● **YOUR ASSIGNMENT**: Every line with "price" in it must be copied from the data.

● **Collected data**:

* * * * *

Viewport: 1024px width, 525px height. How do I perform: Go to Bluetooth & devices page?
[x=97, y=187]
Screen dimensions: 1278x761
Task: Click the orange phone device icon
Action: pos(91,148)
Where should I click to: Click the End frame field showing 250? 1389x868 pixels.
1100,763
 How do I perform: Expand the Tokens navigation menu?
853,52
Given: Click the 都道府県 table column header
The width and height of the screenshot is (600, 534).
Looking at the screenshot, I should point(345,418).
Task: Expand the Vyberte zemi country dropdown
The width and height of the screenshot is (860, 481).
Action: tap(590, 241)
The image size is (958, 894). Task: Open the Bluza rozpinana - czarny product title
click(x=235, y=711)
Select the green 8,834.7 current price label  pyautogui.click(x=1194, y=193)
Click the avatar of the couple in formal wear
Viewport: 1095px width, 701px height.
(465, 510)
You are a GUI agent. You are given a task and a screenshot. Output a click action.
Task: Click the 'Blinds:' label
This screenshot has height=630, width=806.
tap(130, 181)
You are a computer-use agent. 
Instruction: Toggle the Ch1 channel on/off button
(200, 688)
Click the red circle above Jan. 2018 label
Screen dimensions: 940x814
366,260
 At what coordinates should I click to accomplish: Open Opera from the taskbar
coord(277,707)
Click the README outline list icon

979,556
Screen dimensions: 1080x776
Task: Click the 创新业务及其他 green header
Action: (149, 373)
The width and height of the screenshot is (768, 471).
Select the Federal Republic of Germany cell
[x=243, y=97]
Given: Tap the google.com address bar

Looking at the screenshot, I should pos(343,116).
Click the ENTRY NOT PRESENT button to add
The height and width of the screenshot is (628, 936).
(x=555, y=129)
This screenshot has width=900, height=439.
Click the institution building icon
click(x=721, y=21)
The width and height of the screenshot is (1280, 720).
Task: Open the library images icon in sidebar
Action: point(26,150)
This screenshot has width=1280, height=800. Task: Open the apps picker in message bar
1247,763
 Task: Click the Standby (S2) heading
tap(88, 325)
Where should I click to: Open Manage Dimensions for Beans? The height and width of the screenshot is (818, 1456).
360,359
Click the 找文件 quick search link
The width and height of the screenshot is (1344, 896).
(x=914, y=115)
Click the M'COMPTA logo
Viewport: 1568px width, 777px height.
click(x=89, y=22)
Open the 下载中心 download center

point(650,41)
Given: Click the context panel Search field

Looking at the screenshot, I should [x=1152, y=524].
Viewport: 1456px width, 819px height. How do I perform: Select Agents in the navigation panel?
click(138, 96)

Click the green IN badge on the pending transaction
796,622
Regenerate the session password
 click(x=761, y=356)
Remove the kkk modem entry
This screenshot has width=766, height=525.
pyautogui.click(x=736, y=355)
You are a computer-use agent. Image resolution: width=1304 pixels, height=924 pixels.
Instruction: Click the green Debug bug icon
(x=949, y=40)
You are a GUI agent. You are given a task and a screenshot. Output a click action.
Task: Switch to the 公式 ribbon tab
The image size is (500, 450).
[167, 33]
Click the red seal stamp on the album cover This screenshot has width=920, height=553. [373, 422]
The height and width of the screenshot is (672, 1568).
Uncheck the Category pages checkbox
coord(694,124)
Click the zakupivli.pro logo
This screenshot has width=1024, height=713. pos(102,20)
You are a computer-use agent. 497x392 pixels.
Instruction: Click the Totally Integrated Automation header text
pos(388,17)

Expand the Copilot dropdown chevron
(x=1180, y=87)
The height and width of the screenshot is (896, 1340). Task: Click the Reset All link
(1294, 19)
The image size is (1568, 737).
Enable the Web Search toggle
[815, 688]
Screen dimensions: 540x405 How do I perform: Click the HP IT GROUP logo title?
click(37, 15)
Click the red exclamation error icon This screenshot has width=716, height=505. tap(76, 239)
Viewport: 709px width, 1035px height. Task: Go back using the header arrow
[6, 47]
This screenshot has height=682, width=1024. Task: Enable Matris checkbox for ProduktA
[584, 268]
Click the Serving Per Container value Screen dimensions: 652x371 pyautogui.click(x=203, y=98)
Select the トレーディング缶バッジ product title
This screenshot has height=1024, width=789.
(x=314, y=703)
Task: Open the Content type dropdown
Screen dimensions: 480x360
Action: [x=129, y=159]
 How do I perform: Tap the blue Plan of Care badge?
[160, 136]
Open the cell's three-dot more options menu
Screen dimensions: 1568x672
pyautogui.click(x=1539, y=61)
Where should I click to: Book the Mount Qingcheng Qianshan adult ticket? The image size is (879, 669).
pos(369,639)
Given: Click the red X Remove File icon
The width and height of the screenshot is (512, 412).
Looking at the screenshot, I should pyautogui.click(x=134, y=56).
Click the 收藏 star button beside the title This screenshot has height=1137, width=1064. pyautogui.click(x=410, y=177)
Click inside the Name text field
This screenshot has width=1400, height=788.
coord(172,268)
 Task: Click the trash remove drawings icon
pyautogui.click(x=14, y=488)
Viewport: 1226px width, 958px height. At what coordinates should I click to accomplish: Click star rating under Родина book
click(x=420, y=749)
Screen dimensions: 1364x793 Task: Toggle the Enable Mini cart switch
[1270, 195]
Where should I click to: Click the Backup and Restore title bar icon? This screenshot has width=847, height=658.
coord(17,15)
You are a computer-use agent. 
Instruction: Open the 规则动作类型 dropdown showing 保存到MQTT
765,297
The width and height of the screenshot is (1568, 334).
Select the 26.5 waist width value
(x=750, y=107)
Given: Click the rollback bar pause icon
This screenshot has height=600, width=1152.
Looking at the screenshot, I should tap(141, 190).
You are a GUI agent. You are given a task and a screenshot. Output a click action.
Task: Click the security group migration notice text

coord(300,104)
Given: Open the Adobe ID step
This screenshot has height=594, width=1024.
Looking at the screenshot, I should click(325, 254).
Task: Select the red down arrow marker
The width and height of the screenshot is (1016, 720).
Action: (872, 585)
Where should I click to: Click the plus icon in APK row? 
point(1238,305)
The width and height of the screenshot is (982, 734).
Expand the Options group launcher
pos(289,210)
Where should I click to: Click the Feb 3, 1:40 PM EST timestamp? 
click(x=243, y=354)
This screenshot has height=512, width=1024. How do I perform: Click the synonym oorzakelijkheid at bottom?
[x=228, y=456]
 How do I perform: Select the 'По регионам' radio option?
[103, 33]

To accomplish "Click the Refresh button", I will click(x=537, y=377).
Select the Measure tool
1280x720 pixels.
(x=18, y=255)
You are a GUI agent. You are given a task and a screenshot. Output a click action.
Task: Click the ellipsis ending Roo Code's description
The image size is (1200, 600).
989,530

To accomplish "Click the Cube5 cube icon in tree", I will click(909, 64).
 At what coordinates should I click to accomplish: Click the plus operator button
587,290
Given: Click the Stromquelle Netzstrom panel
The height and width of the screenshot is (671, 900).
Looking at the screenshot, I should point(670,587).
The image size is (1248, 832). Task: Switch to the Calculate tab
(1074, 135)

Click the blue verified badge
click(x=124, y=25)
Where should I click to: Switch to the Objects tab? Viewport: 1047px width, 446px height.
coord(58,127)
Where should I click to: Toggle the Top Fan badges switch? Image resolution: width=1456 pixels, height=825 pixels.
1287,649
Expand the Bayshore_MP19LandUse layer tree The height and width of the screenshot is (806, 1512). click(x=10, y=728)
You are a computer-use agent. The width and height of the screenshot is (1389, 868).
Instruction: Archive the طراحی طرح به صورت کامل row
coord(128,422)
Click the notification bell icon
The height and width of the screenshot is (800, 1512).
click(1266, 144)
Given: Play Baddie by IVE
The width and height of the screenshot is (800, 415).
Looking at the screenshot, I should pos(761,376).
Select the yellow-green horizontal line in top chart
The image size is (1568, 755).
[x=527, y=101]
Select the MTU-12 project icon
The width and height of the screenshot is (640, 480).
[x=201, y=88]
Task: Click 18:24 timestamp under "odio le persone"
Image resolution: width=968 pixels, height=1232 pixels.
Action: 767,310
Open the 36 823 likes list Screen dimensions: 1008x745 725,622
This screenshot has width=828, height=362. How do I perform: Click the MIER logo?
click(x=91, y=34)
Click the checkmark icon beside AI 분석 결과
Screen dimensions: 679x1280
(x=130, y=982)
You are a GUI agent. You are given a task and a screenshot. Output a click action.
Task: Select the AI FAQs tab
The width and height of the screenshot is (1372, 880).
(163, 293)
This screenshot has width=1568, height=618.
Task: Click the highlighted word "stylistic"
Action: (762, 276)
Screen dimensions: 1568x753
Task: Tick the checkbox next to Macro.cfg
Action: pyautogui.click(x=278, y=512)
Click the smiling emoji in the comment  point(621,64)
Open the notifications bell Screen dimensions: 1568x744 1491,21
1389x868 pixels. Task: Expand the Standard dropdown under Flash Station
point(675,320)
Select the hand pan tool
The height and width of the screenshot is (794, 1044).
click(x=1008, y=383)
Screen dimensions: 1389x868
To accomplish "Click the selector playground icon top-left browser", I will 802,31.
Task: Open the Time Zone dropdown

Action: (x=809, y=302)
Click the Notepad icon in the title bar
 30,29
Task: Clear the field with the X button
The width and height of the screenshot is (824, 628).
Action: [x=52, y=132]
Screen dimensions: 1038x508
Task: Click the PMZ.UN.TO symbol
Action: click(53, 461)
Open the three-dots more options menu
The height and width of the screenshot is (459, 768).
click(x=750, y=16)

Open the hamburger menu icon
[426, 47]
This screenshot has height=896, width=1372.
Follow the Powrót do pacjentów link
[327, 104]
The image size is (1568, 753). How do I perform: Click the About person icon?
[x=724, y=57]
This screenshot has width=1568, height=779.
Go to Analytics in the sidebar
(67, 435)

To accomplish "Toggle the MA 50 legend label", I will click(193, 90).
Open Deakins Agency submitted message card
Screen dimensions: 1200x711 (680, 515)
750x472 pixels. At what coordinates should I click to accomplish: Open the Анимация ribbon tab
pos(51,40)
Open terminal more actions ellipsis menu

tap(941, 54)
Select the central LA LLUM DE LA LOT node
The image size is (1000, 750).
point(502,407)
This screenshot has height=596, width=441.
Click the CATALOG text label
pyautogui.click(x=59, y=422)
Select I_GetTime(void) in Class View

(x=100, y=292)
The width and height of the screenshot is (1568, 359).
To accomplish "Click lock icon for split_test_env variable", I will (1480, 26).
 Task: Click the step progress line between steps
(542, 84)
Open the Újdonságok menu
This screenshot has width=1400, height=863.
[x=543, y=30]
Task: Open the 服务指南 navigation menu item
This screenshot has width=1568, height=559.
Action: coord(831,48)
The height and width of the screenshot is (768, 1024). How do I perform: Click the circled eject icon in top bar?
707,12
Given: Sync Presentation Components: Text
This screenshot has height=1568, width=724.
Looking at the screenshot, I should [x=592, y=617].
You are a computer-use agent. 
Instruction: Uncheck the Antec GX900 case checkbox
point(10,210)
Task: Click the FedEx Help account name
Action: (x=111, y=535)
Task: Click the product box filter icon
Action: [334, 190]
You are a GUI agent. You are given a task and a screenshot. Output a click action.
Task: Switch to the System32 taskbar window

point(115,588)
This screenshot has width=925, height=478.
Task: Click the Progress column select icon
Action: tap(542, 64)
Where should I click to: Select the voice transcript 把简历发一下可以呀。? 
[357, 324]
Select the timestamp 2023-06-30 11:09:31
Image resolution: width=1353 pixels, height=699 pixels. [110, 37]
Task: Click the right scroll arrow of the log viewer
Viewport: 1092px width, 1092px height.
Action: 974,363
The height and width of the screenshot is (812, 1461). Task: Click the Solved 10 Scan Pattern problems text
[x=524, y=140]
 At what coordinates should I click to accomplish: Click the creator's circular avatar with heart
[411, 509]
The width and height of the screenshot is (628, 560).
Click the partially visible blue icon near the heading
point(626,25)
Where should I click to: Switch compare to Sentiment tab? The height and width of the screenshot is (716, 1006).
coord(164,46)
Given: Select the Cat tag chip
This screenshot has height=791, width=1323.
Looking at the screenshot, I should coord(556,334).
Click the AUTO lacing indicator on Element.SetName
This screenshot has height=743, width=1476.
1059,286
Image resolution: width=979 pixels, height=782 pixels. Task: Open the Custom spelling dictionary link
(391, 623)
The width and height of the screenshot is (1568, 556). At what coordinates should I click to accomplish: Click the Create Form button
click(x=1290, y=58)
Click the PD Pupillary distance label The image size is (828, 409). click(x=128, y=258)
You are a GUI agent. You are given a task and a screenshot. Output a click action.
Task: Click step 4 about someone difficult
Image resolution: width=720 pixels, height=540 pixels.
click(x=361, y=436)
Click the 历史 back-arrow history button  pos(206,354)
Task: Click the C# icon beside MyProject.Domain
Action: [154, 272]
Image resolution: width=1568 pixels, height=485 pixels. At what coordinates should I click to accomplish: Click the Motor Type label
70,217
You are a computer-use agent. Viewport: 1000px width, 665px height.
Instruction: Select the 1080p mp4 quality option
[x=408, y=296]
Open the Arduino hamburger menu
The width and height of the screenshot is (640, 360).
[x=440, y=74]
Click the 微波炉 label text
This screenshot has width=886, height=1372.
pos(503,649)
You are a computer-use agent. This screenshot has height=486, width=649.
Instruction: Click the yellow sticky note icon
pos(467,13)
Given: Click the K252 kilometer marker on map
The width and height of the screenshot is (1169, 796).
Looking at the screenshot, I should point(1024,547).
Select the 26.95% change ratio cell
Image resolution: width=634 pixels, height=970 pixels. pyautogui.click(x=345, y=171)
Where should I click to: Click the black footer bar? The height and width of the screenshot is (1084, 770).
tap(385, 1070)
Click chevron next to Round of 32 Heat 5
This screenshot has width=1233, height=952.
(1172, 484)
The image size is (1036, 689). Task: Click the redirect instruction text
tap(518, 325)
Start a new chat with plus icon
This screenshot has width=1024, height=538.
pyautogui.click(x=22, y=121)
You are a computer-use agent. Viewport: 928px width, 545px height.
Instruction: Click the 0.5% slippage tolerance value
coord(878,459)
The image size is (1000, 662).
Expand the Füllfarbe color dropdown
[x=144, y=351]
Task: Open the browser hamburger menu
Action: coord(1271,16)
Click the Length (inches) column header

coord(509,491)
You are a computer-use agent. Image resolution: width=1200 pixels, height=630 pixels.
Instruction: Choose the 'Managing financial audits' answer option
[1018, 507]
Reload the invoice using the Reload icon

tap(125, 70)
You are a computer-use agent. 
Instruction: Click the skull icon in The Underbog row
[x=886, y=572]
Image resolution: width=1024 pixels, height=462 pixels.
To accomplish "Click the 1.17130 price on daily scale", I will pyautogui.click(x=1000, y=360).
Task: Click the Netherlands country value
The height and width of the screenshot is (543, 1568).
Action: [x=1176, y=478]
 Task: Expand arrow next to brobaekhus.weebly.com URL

* * * * *

● **TASK ANSWER**:
Select the green 8,834.7 current price label  pyautogui.click(x=1194, y=193)
To accomplish "Click the 1.17130 price on daily scale", I will pyautogui.click(x=1000, y=360).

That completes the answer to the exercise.